1- Rule-based generation:
- We developed the first NLG system for Irish. Our submission was the runner up in an international shared task in which systems were evaluated on the WebNLG benchmark, which contains inputs made of subsets of 400 distinct DBpedia properties. We ranked above several LLM-based systems according to automatic and human evaluations, only outperformed by a resource-hungry combination of GPT3.5 and Google Translate.
- We updated the generator to have more independent modules: the proportion of language-independent rules of the FORGe system was increased by over 11%, and the total number of rules increased by over 13% (2,852 rules at the end of the project, 81.3% being language-independent).
2- Neuro-symbolic generation:
- Several datasets have been released, in particular a large (15K data points) parallel (English, Irish, French) dataset of rich linguistic annotations (10 levels of representation for each data point: semantics, syntax, morphology etc.).
- 48 paraphrasing modules were fine-tuned on the data and combined with the rule-based generator. Our best combination with a small-sized model obtained scores very close to systems that use up to 4,000 times more parameters.
- 58 lightweight modules for the Text Structuring task (i.e. grouping the input properties into sentences) were developed; we managed to outperform the accuracy of the pre-LLM neural state of the art (but not VLLMs) with much less resources.
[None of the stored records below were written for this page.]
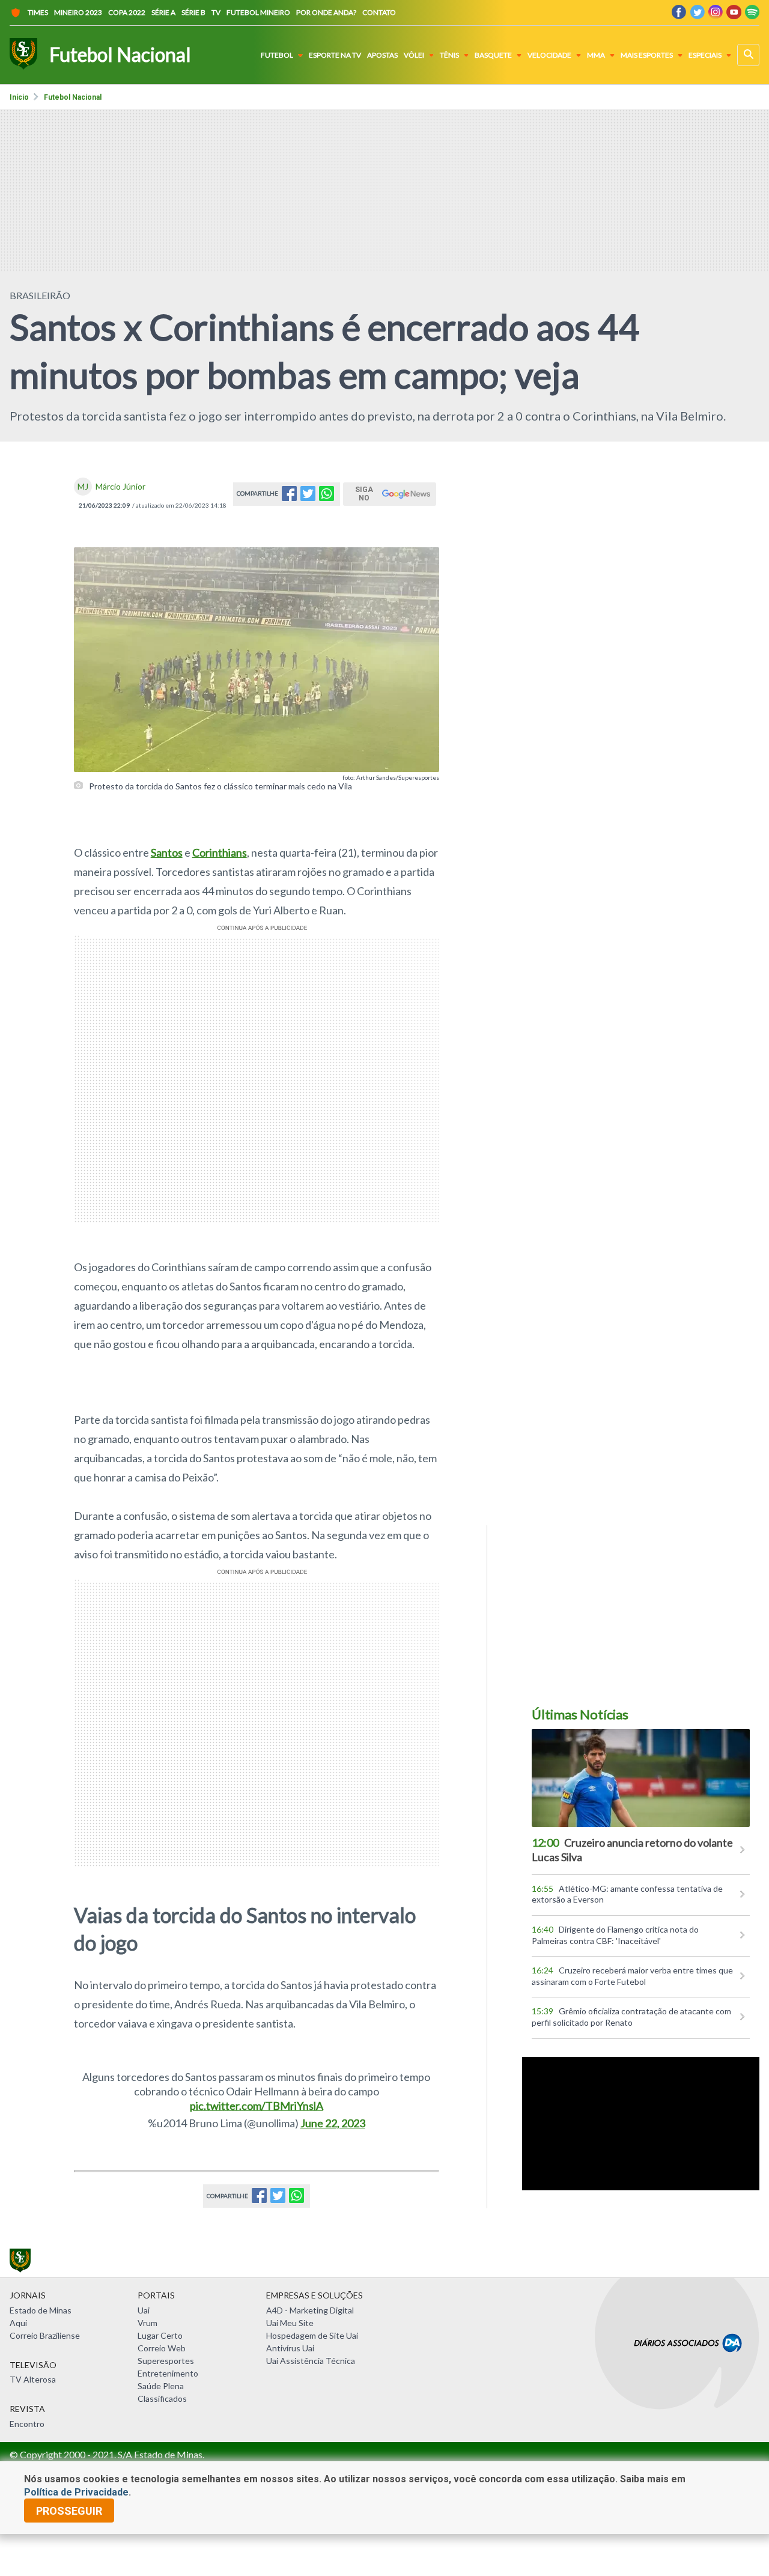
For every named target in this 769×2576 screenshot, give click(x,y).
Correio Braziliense (45, 2335)
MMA (596, 54)
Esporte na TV (335, 55)
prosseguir (69, 2511)
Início (19, 97)
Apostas (382, 55)
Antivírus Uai (290, 2348)
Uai (144, 2310)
- A fully functional online demonstration of multilingual in-parallel rule-based and LLM-based generation of Wikipedia page stubs was released.
3- Evaluation of NLG systems:
- Human evaluation criteria were defined and tested, and a pipeline for recruiting human evaluators was developed and released.
- Code was made available to easily use a set of data-to-text NLG metrics.
- Contributions to important advances to human evaluation procedures have been made, such as the development of a tutorial on human evaluation in NLP, the development of a standard methodology for selecting quality criteria for human evaluations, and a study about issues on reproducibility of NLP experiments.
- First symbolic generation tools for the Irish Language. Impact: It is important that the tool is available and usable for it to have any impact. We created an online tool connecting Semantic Web resources and the project’s NLG pipeline, available from GitHub.
- New standard for selecting quality criteria for human evaluations. Impact: To ensure that the quality criteria for evaluation are used as widely as possible, (i) we are in the process of making the online version of the QCET tool publicly available, and (ii) in collaboration with the ISO/IEC JTC 1/SC 42 technical committee, the taxonomy of quality criteria is being established as a new standard for human evaluation of NLP systems, under the Artificial Intelligence — Evaluation methods for accurate natural language processing systems ISO standard (ISO/IEC AWI 23282).
- New reference resources for human evaluation in NLP. Impact: We released the resources that correspond to the 8 units of a tutorial on human evaluation, which was presented for the first time at INLG 2024 in Tokyo. The tutorial has been submitted to other venues already, and is being considered for a class at the Institute for Statistical and Data Science.
- First parallel multilingual (English, Irish, French) and multi-layered dataset on 10 levels of linguistic annotation (~2 million nodes per language). Impact: These datasets can be accessed freely from the Mod-D2T GitHub. They were released in a standard CoNLL-U format so they can be used (or converted) for instance for Machine Translation, text generation, text understanding (parsing, semantic role labeling, etc.), LLM controllability, or for training smaller specialised modules.